Tep Scheduled server: replace poll(2) O(N)/tick with epoll/kqueue + persistent registration

## Tep Scheduled server: replace poll(2) O(N)/tick with epoll/kqueue + persistent registration

The live-updates work (#41 / #44) needs a worker to hold a large number of long-lived WebSocket connections (each `turbo_stream_from` opens one). `Tep::Server::Scheduled` already has the **right architecture** for this — fiber-per-connection over a cooperative scheduler, prefork + `SO_REUSEPORT` for multicore — and it's the server the blog runs. The blocker to scale is the I/O multiplexer underneath it.

### The bottleneck

`Tep::Scheduler.poll_round` (`runtime/spinel/tep/scheduler.rb:123`) is poll(2)-shaped: **every tick** it calls `sphttp_poll_reset`, loops over *all* parked fibers re-adding each fd (`sphttp_poll_add` per fiber, :135), then `sphttp_poll_run`. That's **O(total connections) per scheduler pass**, regardless of how many are actually readable. This is the classic c10k wall: poll/select are O(N); epoll/kqueue are O(ready). Phoenix/BEAM, Go's netpoller, and AnyCable-Go all use epoll/kqueue with *persistent* registration.

As written, the per-tick pollset rebuild dominates somewhere in the low thousands of connections per worker — well short of the tens-to-hundreds of thousands ("AnyCable-Go class") this needs.

### Two secondary issues in the same path

- **Tail-only dead-slot reclamation** (`scheduler.rb:71-89`) is tuned for FIFO request lifecycles.
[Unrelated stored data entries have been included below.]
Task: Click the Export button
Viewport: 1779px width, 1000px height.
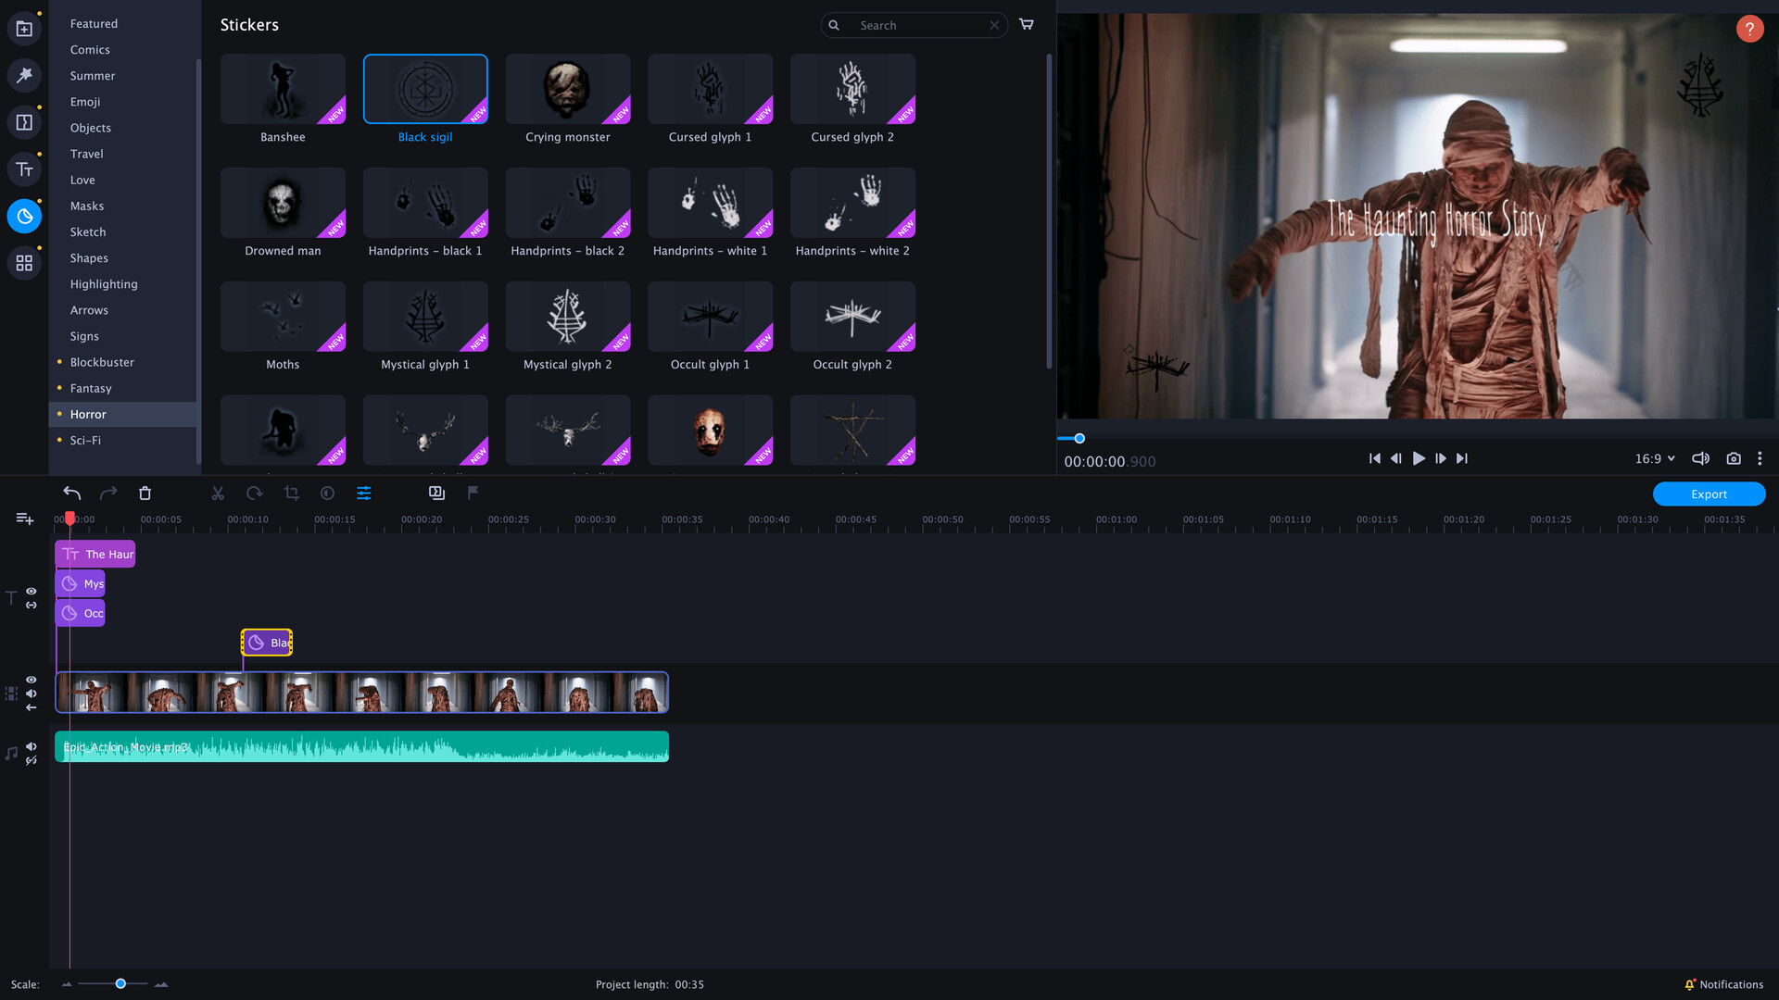Action: pyautogui.click(x=1710, y=492)
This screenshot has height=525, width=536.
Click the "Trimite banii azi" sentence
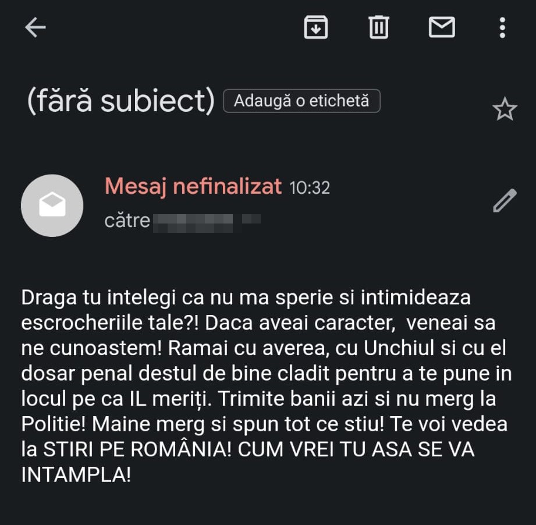(357, 399)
A large WebSocket population closes in arbitrary order, leaving dead holes that every O(N) scan (`tick`, `poll_round`, `any_io_waiter`) still walks.
- **No preemption** (`scheduler.rb:32-35` — Spinel has no implicit-yield `Fiber::SchedulerInterface` hook; yields are explicit). A long synchronous handler — e.g. an in-process live re-render/diff — stalls every other connection on that worker until it yields. This is the price of running the render *in-process* (the AnyCable-split-collapse win) and wants bounded-work / yield points in heavy handlers.

### Proposed direction

- [ ] Add epoll (Linux) / kqueue (macOS/BSD) primitives to `sp_net`, exposed behind the existing `Sock.sphttp_poll_*` façade (`runtime/spinel/tep/net.rb:35-38`) so call sites are unchanged.
- [ ] Make registration **persistent**: `poll_round` should `EPOLL_CTL_ADD`/`DEL` on park/unpark, not reset-and-rebuild every tick. Per-pass cost drops from O(total) to O(ready).
- [ ] Replace tail-only reclamation with a stable-slot/free-list allocator so non-FIFO WS closes don't leave O(N) holes (note: `scheduler.rb` deliberately keeps slot indices stable for captures held across `Fiber.yield` — the replacement must preserve that).
- [ ] (Separate, smaller) bound per-fiber work / add yield points in heavy handlers for fairness.

### Scope note

Realistic target is **AnyCable-Go class** (tens-to-hundreds of thousands/node). BEAM-class millions-on-one-node is out of reach without per-process-heap GC isolation Ruby semantics don't provide — and isn't needed here. The model is already Phoenix-shaped; only the I/O multiplexer is c10k-era.

Refs: `runtime/spinel/tep/scheduler.rb`, `server_scheduled.rb`, `websocket/connection.rb` (one fiber/conn recv loop), `net.rb` (`sp_net_poll_*`). Background: the live-updates transport discussion on #44.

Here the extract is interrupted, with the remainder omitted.